◆ YOUR INSTRUCTIONS ◆
Nothing in the records may change when you print them out again.

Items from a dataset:
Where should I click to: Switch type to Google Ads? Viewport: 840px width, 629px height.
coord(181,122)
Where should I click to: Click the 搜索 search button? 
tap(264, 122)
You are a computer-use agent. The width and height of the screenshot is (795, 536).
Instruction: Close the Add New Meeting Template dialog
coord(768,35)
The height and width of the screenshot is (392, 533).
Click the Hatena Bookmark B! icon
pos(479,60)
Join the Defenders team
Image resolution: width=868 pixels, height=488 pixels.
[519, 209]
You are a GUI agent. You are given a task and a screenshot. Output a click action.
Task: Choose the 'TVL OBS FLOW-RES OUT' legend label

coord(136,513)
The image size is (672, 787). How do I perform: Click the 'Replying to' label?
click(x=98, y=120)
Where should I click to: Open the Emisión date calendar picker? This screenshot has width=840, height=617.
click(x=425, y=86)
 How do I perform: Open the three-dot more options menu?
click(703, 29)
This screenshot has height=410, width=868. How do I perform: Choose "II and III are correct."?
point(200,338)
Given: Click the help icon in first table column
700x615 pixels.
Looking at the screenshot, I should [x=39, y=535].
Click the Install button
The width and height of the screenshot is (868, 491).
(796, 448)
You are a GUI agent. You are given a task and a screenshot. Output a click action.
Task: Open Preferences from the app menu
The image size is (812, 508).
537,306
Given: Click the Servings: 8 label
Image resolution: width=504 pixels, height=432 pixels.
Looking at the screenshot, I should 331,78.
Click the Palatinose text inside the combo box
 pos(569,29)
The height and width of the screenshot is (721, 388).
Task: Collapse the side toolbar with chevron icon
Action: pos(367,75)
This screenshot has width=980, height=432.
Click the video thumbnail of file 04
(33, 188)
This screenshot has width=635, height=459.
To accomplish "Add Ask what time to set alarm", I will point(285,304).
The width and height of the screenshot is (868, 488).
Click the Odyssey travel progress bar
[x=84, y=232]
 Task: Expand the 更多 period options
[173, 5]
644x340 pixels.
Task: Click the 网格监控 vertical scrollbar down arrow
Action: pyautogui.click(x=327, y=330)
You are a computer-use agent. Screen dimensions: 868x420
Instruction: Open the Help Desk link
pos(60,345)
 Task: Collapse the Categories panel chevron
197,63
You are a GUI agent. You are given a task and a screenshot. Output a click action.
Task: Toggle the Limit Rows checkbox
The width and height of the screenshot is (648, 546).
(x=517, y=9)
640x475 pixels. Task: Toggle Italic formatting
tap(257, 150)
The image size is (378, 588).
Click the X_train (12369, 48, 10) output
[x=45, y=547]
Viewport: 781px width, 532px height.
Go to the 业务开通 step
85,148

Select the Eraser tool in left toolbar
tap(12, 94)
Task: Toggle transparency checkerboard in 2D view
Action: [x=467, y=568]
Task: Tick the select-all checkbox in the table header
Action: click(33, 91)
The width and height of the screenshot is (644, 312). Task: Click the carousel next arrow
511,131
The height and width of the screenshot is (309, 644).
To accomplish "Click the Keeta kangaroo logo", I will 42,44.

◆ SOLUTION TO THIS TASK ◆
Where should I click to: Switch type to Google Ads? Viewport: 840px width, 629px height.
coord(181,122)
Where should I click to: Click the 搜索 search button? 
tap(264, 122)
You are a computer-use agent. The width and height of the screenshot is (795, 536).
Instruction: Close the Add New Meeting Template dialog
coord(768,35)
The height and width of the screenshot is (392, 533).
Click the Hatena Bookmark B! icon
pos(479,60)
Join the Defenders team
Image resolution: width=868 pixels, height=488 pixels.
[519, 209]
You are a GUI agent. You are given a task and a screenshot. Output a click action.
Task: Choose the 'TVL OBS FLOW-RES OUT' legend label

coord(136,513)
The image size is (672, 787). How do I perform: Click the 'Replying to' label?
click(x=98, y=120)
Where should I click to: Open the Emisión date calendar picker? This screenshot has width=840, height=617.
click(x=425, y=86)
 How do I perform: Open the three-dot more options menu?
click(703, 29)
This screenshot has height=410, width=868. How do I perform: Choose "II and III are correct."?
point(200,338)
Given: Click the help icon in first table column
700x615 pixels.
Looking at the screenshot, I should [x=39, y=535].
Click the Install button
The width and height of the screenshot is (868, 491).
(796, 448)
You are a GUI agent. You are given a task and a screenshot. Output a click action.
Task: Open Preferences from the app menu
The image size is (812, 508).
537,306
Given: Click the Servings: 8 label
Image resolution: width=504 pixels, height=432 pixels.
Looking at the screenshot, I should 331,78.
Click the Palatinose text inside the combo box
 pos(569,29)
The height and width of the screenshot is (721, 388).
Task: Collapse the side toolbar with chevron icon
Action: pos(367,75)
This screenshot has width=980, height=432.
Click the video thumbnail of file 04
(33, 188)
This screenshot has width=635, height=459.
To accomplish "Add Ask what time to set alarm", I will point(285,304).
The width and height of the screenshot is (868, 488).
Click the Odyssey travel progress bar
[x=84, y=232]
 Task: Expand the 更多 period options
[173, 5]
644x340 pixels.
Task: Click the 网格监控 vertical scrollbar down arrow
Action: pyautogui.click(x=327, y=330)
You are a computer-use agent. Screen dimensions: 868x420
Instruction: Open the Help Desk link
pos(60,345)
 Task: Collapse the Categories panel chevron
197,63
You are a GUI agent. You are given a task and a screenshot. Output a click action.
Task: Toggle the Limit Rows checkbox
The width and height of the screenshot is (648, 546).
(x=517, y=9)
640x475 pixels. Task: Toggle Italic formatting
tap(257, 150)
The image size is (378, 588).
Click the X_train (12369, 48, 10) output
[x=45, y=547]
Viewport: 781px width, 532px height.
Go to the 业务开通 step
85,148

Select the Eraser tool in left toolbar
tap(12, 94)
Task: Toggle transparency checkerboard in 2D view
Action: [x=467, y=568]
Task: Tick the select-all checkbox in the table header
Action: click(33, 91)
The width and height of the screenshot is (644, 312). Task: Click the carousel next arrow
511,131
The height and width of the screenshot is (309, 644).
To accomplish "Click the Keeta kangaroo logo", I will 42,44.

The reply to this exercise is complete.